Work order: Set down every line of the data, unchanged and complete.

====

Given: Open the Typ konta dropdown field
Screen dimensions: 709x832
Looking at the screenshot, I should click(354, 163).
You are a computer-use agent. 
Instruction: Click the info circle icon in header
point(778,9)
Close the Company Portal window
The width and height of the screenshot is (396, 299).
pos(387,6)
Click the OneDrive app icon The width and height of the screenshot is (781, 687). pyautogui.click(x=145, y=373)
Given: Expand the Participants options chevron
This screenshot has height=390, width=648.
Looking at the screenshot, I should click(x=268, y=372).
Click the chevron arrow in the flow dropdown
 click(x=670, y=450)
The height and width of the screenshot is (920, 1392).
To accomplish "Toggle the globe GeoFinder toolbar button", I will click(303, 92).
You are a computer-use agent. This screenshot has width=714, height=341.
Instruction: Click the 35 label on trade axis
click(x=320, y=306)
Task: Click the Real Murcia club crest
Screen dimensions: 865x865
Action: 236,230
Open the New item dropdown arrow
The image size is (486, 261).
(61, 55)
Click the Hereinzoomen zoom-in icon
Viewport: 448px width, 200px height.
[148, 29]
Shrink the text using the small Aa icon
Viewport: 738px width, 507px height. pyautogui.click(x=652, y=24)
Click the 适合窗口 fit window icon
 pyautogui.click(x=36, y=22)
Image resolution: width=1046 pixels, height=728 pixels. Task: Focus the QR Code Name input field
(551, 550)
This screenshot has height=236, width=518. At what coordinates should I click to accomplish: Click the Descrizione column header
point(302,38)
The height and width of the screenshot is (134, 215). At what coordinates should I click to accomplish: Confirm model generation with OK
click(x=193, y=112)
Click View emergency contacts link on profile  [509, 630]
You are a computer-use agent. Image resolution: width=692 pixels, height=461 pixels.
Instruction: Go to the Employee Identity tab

====

Solution:
Given: Open the Typ konta dropdown field
Screen dimensions: 709x832
Looking at the screenshot, I should click(354, 163).
You are a computer-use agent. 
Instruction: Click the info circle icon in header
point(778,9)
Close the Company Portal window
The width and height of the screenshot is (396, 299).
pos(387,6)
Click the OneDrive app icon The width and height of the screenshot is (781, 687). pyautogui.click(x=145, y=373)
Given: Expand the Participants options chevron
This screenshot has height=390, width=648.
Looking at the screenshot, I should click(x=268, y=372).
Click the chevron arrow in the flow dropdown
 click(x=670, y=450)
The height and width of the screenshot is (920, 1392).
To accomplish "Toggle the globe GeoFinder toolbar button", I will click(303, 92).
You are a computer-use agent. This screenshot has width=714, height=341.
Instruction: Click the 35 label on trade axis
click(x=320, y=306)
Task: Click the Real Murcia club crest
Screen dimensions: 865x865
Action: 236,230
Open the New item dropdown arrow
The image size is (486, 261).
(61, 55)
Click the Hereinzoomen zoom-in icon
Viewport: 448px width, 200px height.
[148, 29]
Shrink the text using the small Aa icon
Viewport: 738px width, 507px height. pyautogui.click(x=652, y=24)
Click the 适合窗口 fit window icon
 pyautogui.click(x=36, y=22)
Image resolution: width=1046 pixels, height=728 pixels. Task: Focus the QR Code Name input field
(551, 550)
This screenshot has height=236, width=518. At what coordinates should I click to accomplish: Click the Descrizione column header
point(302,38)
The height and width of the screenshot is (134, 215). At what coordinates should I click to accomplish: Confirm model generation with OK
click(x=193, y=112)
Click View emergency contacts link on profile  [509, 630]
You are a computer-use agent. Image resolution: width=692 pixels, height=461 pixels.
Instruction: Go to the Employee Identity tab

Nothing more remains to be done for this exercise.